I have definitely heard of third parties doing this.

PS - I'm 45.
04-17-2018 , 11:10 PM
What's up with all the typos in press releases from the Trump Administration? I think things are so chaotic that simple mistakes are not being caught. Like, if Barbara Bush died while Obama was in office, you know 5-10 people probably would have read that press release before it was actually released. But with Trump? An intern is probably given 5 min to write something up and it goes out immediately.
04-17-2018 , 11:14 PM
31 years old and a peak top HSNL player that never played mega high stakes again after his account went through liquidation. My father was a lawyer, but I hated his job because he was always late to pick me up for hockey so I vowed to do something else. Did the CFA and am now in entry levelish banking middle office call centre stuff
04-17-2018 , 11:18 PM
Alright, I'll play.

44 years old. I lead the security design group of an architecture firm. Dealt poker for 20ish years with stints in video production. Got an AA in computer networking when I was 41 and got hired by the architecture firm to do their IT and they transitioned me in to this role.

Every day I'm reminded how much I don't know. The people in my firm are super bright and I've traditionally been used to being one of the smarter guys in the room. Now I just feel like a schmuck, but I keep winning projects so the clients must think I'm competent.
04-17-2018 , 11:19 PM
Quote:
Originally Posted by Matty Lice
What's up with all the typos in press releases from the Trump Administration? I think things are so chaotic that simple mistakes are not being caught.
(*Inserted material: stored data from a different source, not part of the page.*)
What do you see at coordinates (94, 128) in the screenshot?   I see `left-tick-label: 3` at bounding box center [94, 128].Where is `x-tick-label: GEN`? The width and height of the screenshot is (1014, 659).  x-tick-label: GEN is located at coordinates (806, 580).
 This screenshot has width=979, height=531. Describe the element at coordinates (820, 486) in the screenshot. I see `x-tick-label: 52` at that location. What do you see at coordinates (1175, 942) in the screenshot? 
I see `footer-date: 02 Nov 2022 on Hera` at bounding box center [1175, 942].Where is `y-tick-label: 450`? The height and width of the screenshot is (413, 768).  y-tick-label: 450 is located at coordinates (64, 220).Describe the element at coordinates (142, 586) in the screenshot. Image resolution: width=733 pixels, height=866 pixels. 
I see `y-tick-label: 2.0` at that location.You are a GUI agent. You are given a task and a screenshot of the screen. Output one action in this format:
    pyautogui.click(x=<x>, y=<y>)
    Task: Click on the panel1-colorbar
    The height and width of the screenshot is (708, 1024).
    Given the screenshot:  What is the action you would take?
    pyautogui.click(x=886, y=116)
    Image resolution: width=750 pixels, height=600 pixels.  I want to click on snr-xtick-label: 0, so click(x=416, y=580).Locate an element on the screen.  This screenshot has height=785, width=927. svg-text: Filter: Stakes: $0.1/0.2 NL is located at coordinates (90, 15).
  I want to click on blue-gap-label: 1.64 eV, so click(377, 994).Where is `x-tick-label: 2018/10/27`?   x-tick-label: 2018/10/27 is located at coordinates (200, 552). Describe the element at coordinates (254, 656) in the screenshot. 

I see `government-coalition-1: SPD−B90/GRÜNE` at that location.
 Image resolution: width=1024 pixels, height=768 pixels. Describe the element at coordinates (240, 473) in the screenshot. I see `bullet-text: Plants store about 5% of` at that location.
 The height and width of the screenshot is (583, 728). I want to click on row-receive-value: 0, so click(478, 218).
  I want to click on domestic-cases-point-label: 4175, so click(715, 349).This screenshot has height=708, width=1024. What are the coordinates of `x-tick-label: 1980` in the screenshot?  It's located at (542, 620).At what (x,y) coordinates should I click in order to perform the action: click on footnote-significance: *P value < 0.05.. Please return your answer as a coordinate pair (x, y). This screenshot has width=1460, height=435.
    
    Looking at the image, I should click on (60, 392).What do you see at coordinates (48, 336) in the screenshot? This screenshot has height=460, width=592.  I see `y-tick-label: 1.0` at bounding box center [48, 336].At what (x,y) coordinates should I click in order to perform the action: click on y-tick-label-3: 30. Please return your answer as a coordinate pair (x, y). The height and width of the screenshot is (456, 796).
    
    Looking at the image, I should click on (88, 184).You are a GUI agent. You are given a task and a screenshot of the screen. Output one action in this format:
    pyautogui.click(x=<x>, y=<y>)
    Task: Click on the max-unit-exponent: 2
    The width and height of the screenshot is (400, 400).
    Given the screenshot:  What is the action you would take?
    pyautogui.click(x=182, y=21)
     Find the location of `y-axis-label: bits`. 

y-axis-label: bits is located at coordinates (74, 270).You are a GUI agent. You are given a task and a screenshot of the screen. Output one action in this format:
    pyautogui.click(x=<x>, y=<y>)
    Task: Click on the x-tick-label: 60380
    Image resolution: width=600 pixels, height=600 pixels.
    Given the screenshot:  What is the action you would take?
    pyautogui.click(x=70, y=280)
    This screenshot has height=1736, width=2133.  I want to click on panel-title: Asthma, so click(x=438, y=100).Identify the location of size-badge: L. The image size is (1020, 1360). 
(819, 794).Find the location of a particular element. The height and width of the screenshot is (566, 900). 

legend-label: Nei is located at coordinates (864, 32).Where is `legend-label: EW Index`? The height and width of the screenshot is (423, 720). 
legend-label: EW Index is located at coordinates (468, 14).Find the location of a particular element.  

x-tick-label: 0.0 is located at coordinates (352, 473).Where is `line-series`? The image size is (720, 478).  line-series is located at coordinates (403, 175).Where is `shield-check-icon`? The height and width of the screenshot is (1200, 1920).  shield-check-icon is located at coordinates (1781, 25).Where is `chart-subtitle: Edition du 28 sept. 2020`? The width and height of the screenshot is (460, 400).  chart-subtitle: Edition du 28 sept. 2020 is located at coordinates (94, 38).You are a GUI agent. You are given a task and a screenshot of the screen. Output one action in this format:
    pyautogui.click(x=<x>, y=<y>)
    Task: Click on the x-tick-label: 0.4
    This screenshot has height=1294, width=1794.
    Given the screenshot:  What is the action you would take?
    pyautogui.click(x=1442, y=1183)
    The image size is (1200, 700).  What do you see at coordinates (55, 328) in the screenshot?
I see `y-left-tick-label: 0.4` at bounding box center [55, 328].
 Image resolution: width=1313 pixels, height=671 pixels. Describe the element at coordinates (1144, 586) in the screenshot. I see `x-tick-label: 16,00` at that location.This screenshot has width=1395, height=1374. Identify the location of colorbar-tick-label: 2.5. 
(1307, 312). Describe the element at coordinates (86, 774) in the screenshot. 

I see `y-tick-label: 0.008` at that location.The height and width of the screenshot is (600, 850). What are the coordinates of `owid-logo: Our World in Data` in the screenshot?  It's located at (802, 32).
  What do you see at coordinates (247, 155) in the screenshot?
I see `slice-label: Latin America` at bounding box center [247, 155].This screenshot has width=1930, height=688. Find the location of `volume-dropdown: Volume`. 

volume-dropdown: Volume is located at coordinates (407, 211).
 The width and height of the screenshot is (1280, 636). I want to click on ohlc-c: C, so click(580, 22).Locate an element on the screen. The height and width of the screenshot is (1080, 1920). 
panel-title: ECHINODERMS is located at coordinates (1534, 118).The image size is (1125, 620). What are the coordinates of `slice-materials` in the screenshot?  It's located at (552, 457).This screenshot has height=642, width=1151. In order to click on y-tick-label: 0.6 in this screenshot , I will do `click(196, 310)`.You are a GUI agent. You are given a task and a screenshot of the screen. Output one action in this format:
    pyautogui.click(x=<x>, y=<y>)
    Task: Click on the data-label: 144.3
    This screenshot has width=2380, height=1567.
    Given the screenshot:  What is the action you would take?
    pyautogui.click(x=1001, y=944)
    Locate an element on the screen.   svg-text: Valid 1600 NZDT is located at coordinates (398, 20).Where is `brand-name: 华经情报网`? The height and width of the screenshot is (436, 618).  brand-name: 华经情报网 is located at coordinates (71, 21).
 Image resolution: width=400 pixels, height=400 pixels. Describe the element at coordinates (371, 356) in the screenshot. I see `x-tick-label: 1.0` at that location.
Like, if Barbara Bush died while Obama was in office, you know 5-10 people probably would have read that press release before it was actually released. But with Trump? An intern is probably given 5 min to write something up and it goes out immediately.
Don't forget it's a subsample selected for extreme stupidity. One would expect far higher than average error rates.
04-17-2018 , 11:26 PM
Quote:
Originally Posted by eyebooger
"Most people" and "most people ITT" are WAY different animals.
You can get most people - even the really dumb ones - to understand relative probabilities without a lot of effort. Lawyers don't opt for the useless, weasily, non-commital answer because they can't explain the situation, they do it because they don't want to ever be wrong, and because they don't want to talk a client out of paying them more fees for a lost cause case.
04-17-2018 , 11:29 PM
Quote:
Originally Posted by Jiggymike
Can’t tell if grinding live poker for a living sounds great or terrible. Ten years ago I would have said amazing but now being in the casino so much sounds gross.
Even back when I really enjoyed playing I always had real jobs, and I couldn't even imagine then ever wanting to play for a living.